Training apparel is the most democratic of sport design. Stripped of any external ornament — like that which can come from team apparel — it speaks with function first.
“In the space of training, the aesthetic is 100 percent informed by a garment’s purpose,” says Kurt Parker, Nike’s VP of Apparel Design. Because of that, the category is ripe for evolution and experimentation. That’s where Matthew M Williams comes in. The American designer (now based in Italy) behind breakout label Alyx has made his name by deftly balancing a unique aesthetic with an unwavering eye for utility. Collaborating with Nike, Williams has produced a collection that gives a human touch to a data-driven, purpose-led series of training shirts, trousers and accessories for men and women.
As its base, the collection takes elements from last year’s AAE capsule, which offered a glimpse of the future by way of a T-shirt. In essence, it employs computational design to transform data (in this case, Atlas maps relaying heat and sweat zones as well as motion) into structural patterns that inform a new way of manufacturing a sport standard. “Whenever you get a hold of a way to visualize data, it lets you start thinking about how to solve the problem differently,” explains Parker.

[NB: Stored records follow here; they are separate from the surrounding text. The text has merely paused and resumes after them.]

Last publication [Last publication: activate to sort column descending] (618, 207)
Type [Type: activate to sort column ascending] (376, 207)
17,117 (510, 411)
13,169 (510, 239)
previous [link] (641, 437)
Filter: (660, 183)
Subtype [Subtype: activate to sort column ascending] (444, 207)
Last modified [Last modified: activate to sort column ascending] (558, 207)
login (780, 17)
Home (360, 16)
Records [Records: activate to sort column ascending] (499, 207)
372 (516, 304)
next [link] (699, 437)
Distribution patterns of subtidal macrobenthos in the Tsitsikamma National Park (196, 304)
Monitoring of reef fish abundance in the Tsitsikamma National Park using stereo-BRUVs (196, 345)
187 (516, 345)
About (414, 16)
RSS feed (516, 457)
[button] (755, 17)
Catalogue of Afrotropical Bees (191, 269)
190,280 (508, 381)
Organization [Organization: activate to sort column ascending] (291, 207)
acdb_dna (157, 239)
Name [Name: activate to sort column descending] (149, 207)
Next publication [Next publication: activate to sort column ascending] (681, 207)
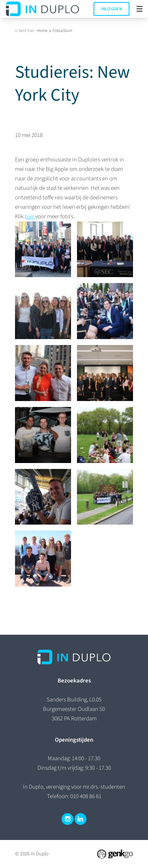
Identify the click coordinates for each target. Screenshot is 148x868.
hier (30, 216)
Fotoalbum (62, 30)
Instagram (67, 819)
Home (42, 30)
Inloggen (111, 9)
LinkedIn (81, 819)
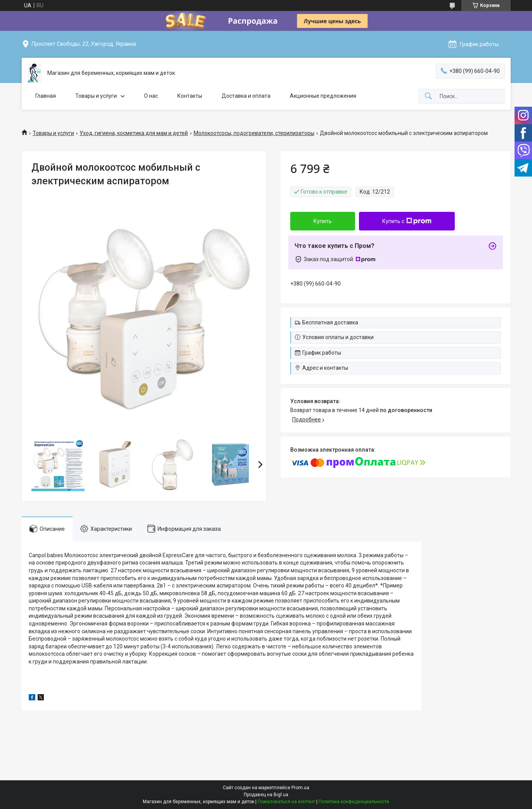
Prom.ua (300, 788)
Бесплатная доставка (330, 322)
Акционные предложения (323, 96)
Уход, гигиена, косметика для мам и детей (133, 133)
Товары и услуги (96, 96)
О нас (151, 96)
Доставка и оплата (246, 96)
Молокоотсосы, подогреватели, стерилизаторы (254, 133)
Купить (322, 221)
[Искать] (428, 96)
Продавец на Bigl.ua (266, 795)
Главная (45, 96)
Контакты (190, 96)
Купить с (407, 221)
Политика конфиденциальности (354, 802)
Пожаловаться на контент (286, 802)
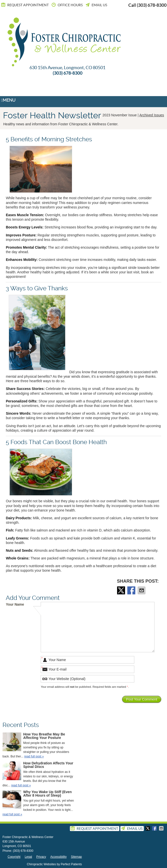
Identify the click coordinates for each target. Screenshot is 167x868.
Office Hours (67, 5)
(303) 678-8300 (152, 5)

For instance, keen consideration of advanced thermoregulation or biomechanics can challenge traditional garment patterning. “What computational design and computer data can offer is really the future of design,” affirms Williams. “It allows us to see things or take things further than we might otherwise. It helps to create a different perspective that we can build around. Working in tandem — with data and emotion — is super interesting.”

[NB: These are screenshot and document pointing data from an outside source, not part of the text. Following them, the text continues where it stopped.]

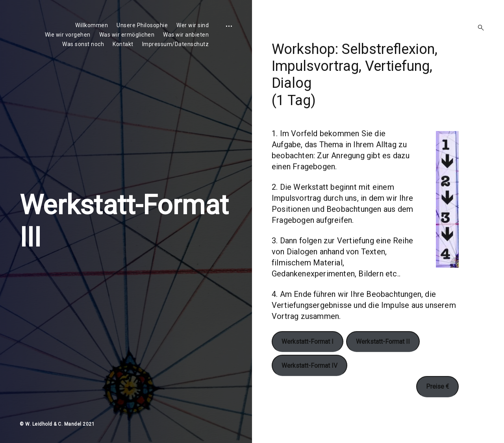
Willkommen (91, 25)
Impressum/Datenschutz (176, 44)
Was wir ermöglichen (127, 35)
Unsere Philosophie (142, 25)
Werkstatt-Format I (308, 358)
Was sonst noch (83, 44)
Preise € (437, 402)
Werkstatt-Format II (383, 358)
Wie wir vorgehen (68, 35)
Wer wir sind (193, 25)
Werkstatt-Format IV (309, 381)
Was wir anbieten (186, 35)
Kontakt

What computational design and computer data can offer is really the future of design. It helps to create a different perspective that we can build around.
Both believe that while data offers new opportunity, it alone doesn’t design. The opportunity comes from what Williams describes as adding an “organic feel.” For his collection, that is most apparent in his application of “imperfections” against the sharpness of the computer design, such as with the women’s mid-layer tank, which has a raw edge finish. “You need human beings to still figure out how to interpret data in a great way. The storytelling of how the product links to its use and bring an emotion to it into — tug on the heartstrings a little bit. That's where I see my role.”

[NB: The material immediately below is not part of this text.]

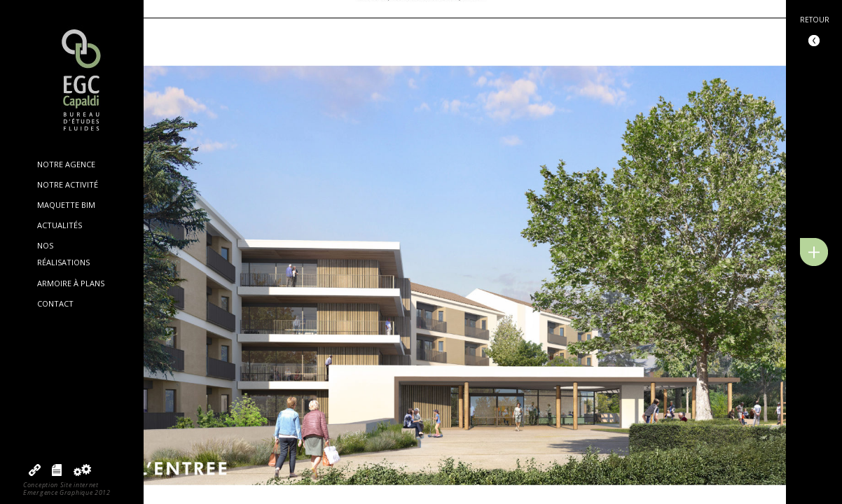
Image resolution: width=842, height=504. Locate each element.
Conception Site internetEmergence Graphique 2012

That emotion is apparent in Williams’ choice of raw-edge details and in the tonality of the light bone Nike x MMW Men’s Long Sleeve Top.
Williams’ selected accessories also help ground the collection in broad use. Parker notes that the joy of working with Williams is that he brings some real world applications to the bleeding edge of Nike design. “You need functionality in multiple areas in a training collection because we know it won’t only be used in the gym. For example, you need pockets, and you need elements that are detachable and adaptable. Matthew included a towel as part of the collection, which is something that he knew was needed,” says Parker.
If the towel is the most purely functional of the accessories, Williams’ articulation of the Nike sock is the most playful — and most indicative of his capacity to give fresh shape to classic items. “That double sock, which I really love because of the scale and the familiarity of that specific item, putting the tweak on it, I think, allows for a new but familiar emotion.”
The Nike x MMW collection releases July 12.